January 21, 2015 by  
Filed under Around The Net

Mozilla’s partnership with Yahoo has quadrupled the search provider’s usage by those running Firefox in the U.S., but the browser’s users still prefer Google, according to data from an Irish analytics company.

Data provided to Computerworld by StatCounter showed that Yahoo’s search engine referred more than four times the number of pages visited by Firefox 34 than did the browser’s predecessor, Firefox 33, in the U.S.

Mozilla changed the default search from Google to Yahoo when it released Firefox 34 on Dec. 1. Firefox 33, which a small percentage of users continue to run, uses Google as its default search provider.

StatCounter’s numbers, described as usage share, are based on the number of page views each browser accumulates on the three million sites that deploy the firm’s analytics package, so they are more an indication of activity than a user tally.

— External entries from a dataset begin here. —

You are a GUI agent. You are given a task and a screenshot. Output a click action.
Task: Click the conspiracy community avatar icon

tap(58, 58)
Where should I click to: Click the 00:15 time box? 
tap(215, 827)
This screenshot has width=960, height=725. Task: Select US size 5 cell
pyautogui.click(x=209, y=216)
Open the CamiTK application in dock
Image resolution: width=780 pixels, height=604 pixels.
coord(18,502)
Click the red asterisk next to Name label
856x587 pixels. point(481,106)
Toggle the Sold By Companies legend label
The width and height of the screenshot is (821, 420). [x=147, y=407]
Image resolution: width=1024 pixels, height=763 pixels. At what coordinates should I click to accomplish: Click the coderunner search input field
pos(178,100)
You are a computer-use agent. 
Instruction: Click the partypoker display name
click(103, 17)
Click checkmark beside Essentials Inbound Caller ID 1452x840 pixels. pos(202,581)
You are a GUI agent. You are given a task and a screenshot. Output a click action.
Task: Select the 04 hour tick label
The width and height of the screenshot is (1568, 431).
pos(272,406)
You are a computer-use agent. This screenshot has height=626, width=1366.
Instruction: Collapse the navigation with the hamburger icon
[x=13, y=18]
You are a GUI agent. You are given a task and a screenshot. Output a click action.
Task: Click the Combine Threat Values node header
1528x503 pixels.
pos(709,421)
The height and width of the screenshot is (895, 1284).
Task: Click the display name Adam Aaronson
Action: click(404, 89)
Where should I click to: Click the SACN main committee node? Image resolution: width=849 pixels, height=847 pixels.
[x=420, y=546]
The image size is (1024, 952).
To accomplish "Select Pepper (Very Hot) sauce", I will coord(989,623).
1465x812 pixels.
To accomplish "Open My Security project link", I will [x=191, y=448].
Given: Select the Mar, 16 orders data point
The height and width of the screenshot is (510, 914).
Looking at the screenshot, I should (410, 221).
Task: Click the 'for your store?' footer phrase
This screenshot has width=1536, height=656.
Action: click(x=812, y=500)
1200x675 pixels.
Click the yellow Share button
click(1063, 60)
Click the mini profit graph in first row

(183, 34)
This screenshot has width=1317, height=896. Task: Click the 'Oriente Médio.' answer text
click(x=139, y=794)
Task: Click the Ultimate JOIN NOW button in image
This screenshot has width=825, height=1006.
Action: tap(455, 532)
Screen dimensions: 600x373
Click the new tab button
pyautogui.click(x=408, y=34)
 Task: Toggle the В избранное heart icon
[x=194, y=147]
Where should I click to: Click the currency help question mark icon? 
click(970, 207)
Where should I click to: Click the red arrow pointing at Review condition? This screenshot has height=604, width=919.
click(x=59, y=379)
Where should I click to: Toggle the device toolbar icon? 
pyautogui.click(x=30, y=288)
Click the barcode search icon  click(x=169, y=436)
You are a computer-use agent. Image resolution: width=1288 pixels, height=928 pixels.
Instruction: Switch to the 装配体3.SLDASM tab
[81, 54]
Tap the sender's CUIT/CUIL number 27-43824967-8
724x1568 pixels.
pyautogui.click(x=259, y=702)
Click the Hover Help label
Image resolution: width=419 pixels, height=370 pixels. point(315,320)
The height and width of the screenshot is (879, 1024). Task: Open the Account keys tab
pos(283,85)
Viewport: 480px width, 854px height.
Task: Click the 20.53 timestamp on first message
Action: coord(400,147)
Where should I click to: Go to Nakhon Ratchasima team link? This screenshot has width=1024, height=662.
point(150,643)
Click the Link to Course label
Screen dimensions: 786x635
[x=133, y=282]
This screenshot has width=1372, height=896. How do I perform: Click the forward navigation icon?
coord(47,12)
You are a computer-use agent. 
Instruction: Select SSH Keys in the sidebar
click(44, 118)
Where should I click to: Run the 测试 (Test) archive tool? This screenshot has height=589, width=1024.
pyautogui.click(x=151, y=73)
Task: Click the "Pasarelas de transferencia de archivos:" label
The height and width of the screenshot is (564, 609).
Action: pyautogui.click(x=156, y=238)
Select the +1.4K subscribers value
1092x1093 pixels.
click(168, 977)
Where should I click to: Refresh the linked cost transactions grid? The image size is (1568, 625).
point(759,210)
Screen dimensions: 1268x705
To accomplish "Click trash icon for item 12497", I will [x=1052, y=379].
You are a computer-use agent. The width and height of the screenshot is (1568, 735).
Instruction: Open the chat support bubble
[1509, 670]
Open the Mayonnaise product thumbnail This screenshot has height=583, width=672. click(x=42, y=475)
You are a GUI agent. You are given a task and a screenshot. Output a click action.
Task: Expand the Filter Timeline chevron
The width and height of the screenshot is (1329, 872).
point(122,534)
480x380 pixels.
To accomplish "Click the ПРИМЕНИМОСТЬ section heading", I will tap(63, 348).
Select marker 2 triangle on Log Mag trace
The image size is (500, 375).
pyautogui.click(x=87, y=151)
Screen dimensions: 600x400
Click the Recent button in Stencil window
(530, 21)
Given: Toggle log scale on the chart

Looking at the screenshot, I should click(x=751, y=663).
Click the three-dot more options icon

The company counts page referrals from search providers, not search queries.

As of Jan. 6, Yahoo’s search usage share on Firefox 34 was 32.2%, or more than four times the 7.5% that Yahoo had on Firefox 33 on the same day.

The Yahoo increase in Firefox 34 came at the expense of Google, which had a 60.8% share in that version, significantly lower than the 86.1% in Firefox 33. Meanwhile, Microsoft’s Bing search engine, at 5.5% in Firefox 34, was only slightly up from the 5.4% in Firefox 33.

On Jan. 6, StatCounter’s search provider usage shares for all browsers in the U.S. were 75.3% for Google, 12.4% for Bing and 10.5% for Yahoo. In other words, Firefox 34 users were more than three times likelier to reach a destination page from a Yahoo search than the U.S. average because of the new default.